Understanding empty tag behavior
First of all, I want to thank everyone involved in this project for the excellent work they've done. It's absurdly fast and fits great in my project.
I have a question about expected behavior for empty tags. I have some XML that looks like this:
...
<value></value>
<value></value>
...
<value></value>
...
That is being parsed by this code:
match (state, reader.read_event()?) {
(State::ResultsInnerValueInner, Event::Text(e)) => {
column.push(e.unescape_with(irods_unescapes)?.to_string());
State::ResultsInnerValue
}
}
When I later print this value out, it has the value "\n". Is this expected behavior? I think I've seen it a couple other times. I would have guessed that the output would be the empty &str.
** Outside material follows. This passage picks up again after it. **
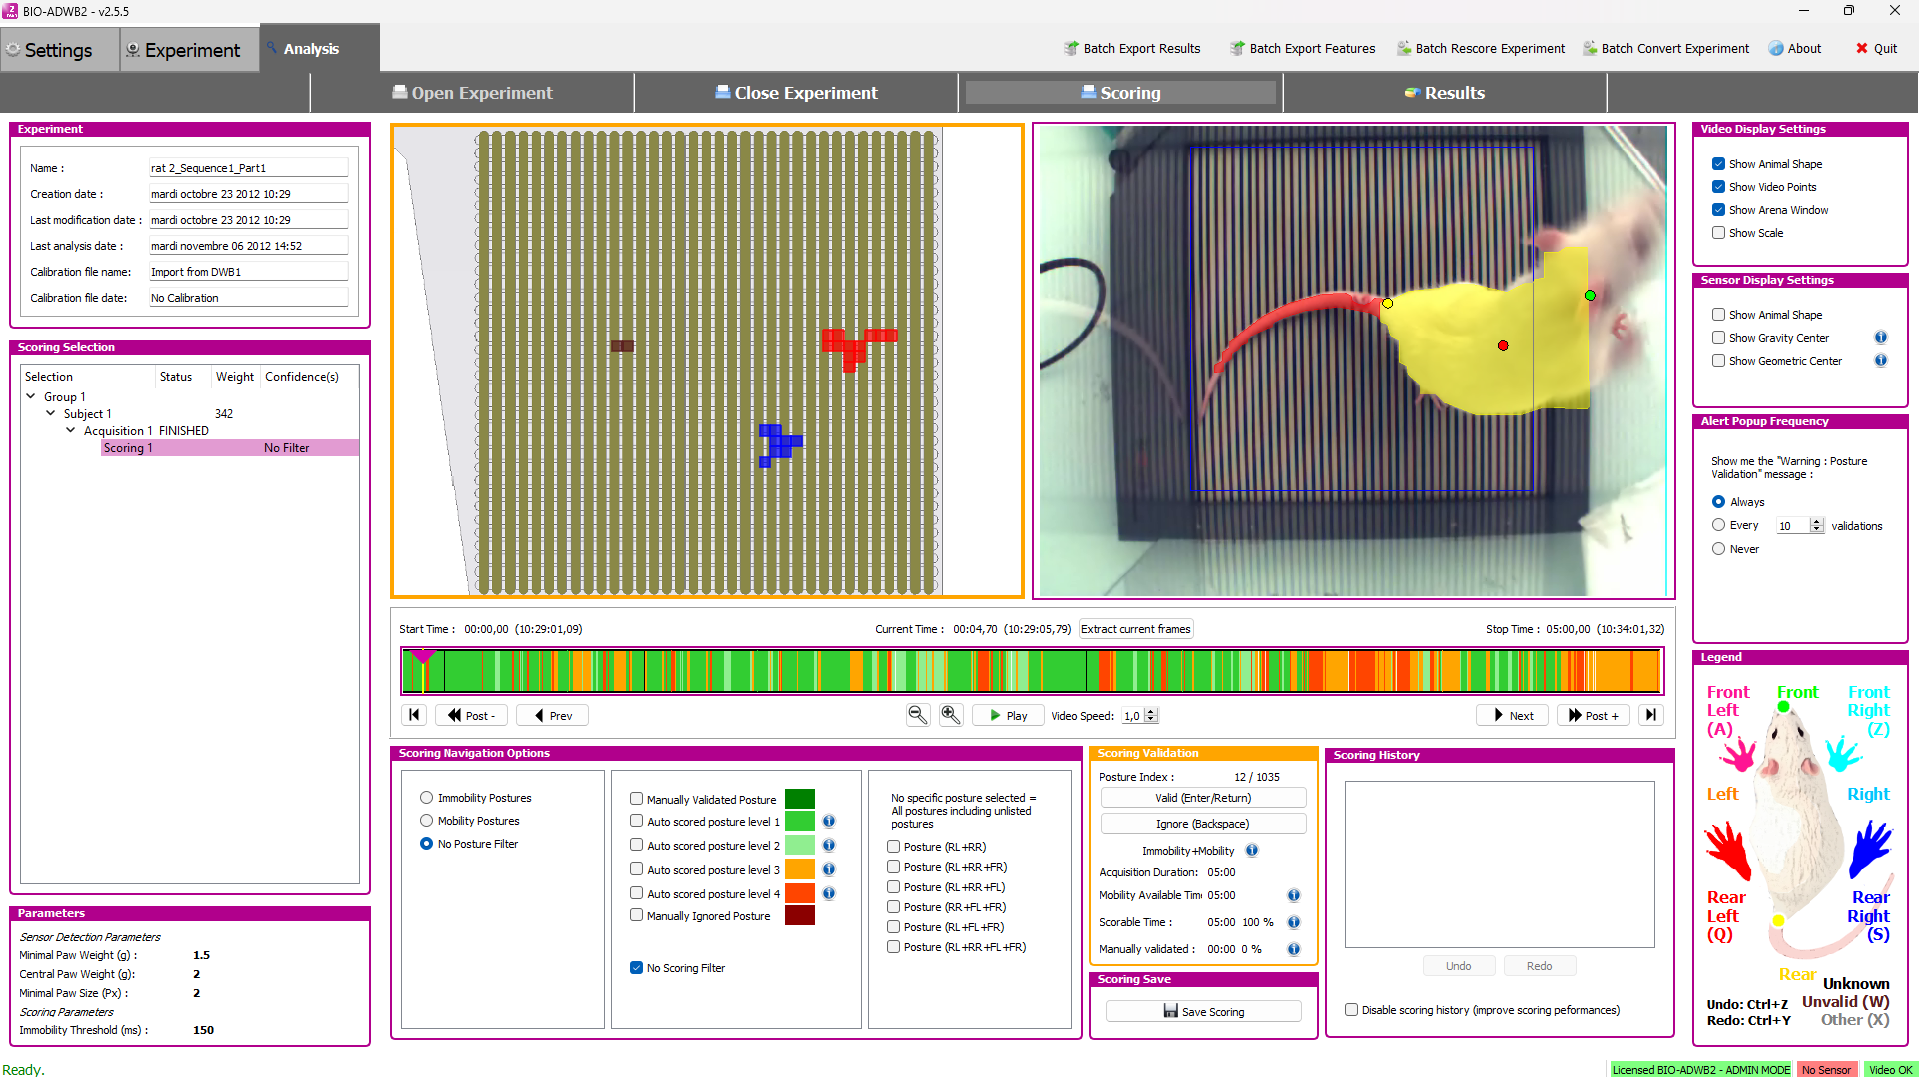
Task: Click info icon next to Scorable Time
Action: point(1293,922)
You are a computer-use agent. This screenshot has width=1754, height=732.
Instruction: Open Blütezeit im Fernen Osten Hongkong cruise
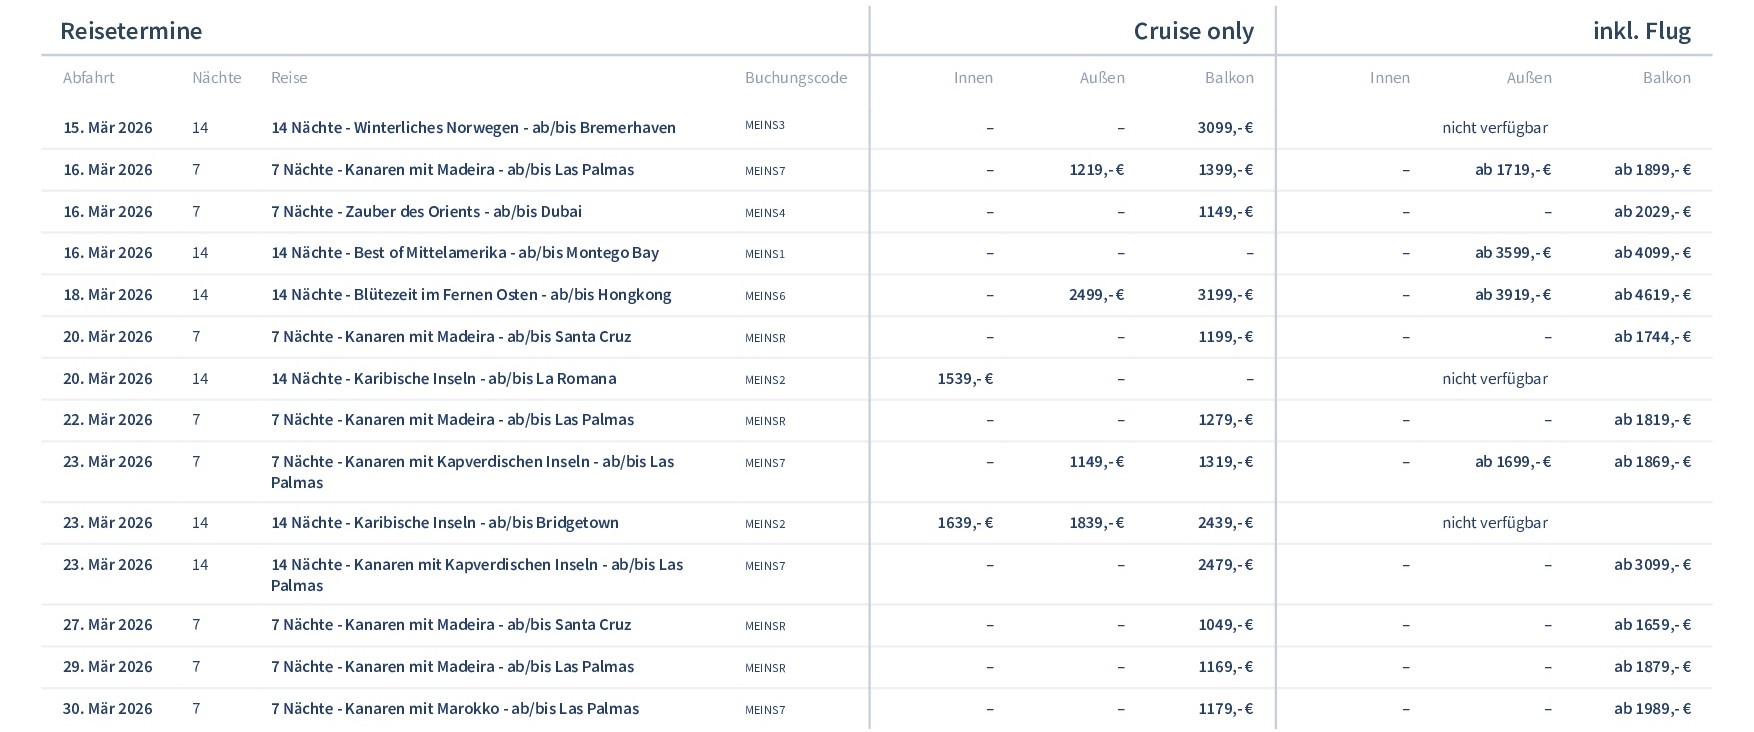471,295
I cannot say what the reason of this without the full code, but I believe that you've get the text between </value> and next <value>. You should check that your state management is correct.
It also would be good to use dbg!(state, reader.read_event()?) to see that you've match exactly.
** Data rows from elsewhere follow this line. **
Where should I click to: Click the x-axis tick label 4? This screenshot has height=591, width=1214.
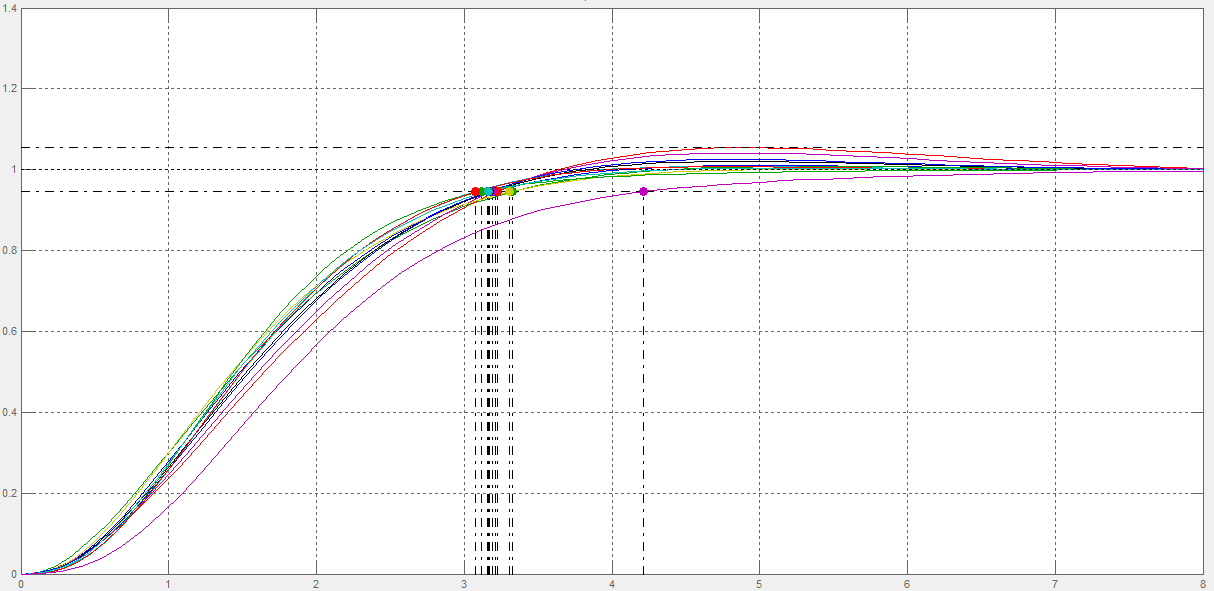point(611,584)
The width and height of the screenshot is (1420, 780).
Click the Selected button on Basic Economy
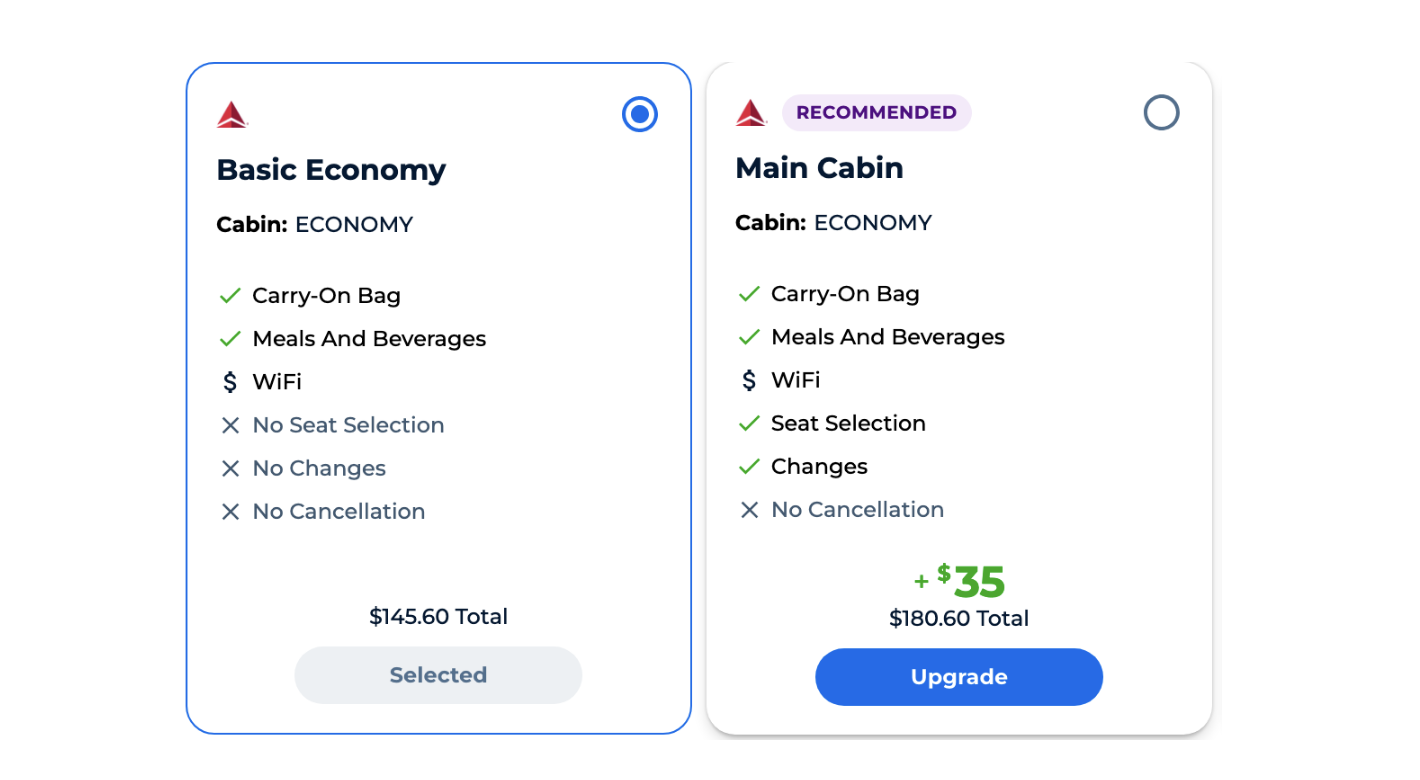[x=438, y=675]
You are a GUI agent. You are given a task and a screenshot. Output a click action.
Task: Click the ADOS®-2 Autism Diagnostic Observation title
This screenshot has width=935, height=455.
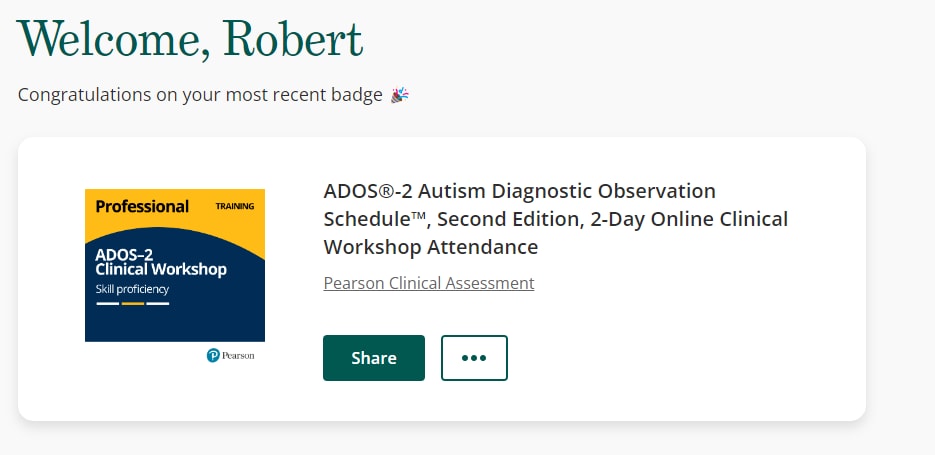tap(556, 219)
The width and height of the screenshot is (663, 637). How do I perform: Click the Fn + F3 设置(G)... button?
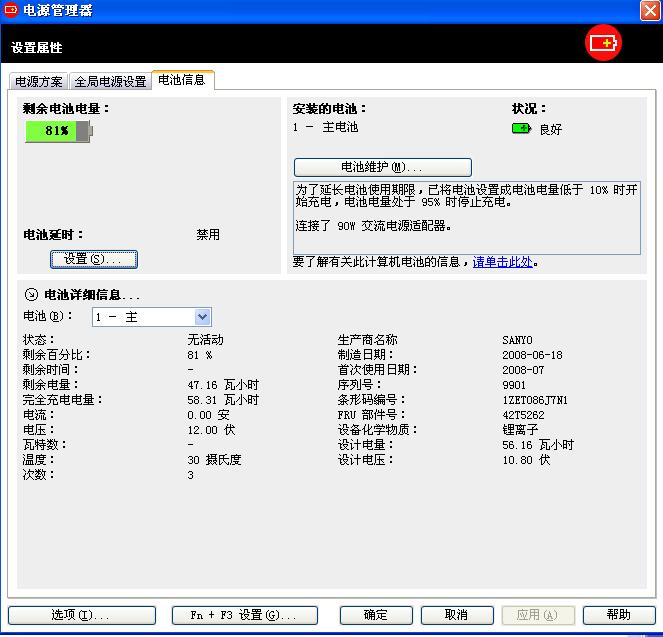[x=244, y=615]
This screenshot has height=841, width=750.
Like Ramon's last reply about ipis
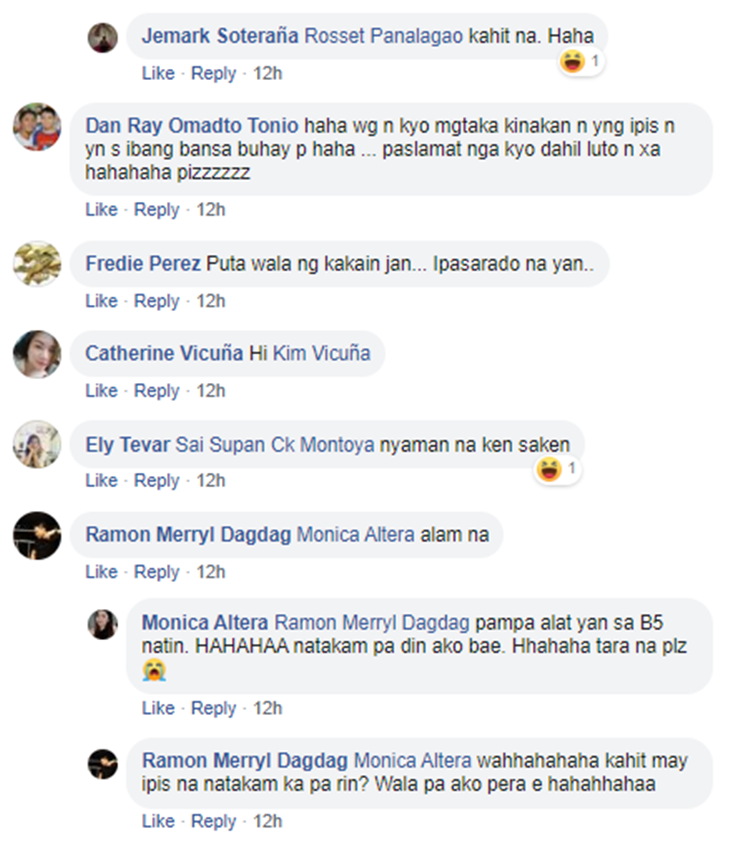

Oh interesting. I suppose I assumed that Text events only occurred in the context of something like <tag>...</tag>, but debugging does seem to show that they're appearing in </tag><tag> contexts and I've just gotten lucky so far. Thanks for the lead.
Also, just consuming Event::Texts is error-prone. In XML all text events should be concatenated together with CDATA contents and you should drop any comments between them. The code that takes into account all the nuances is quite large, but unfortunately, there is no good API out of box in quick-xml for this (note self.drain_text(...)):
https://github.com/tafia/quick-xml/blob/e8ae02098b3f52ae0ec78979c1307fc1bccf6998/src/de/mod.rs#L2222-L2243
@Mingun presumably the Reader / RawReader distinction will also handle the concatenation of CDATA and Text?
Yes, I'll plan to merge text events in new Reader. I think the average user does not need as high a degree of control as access to each individual text event.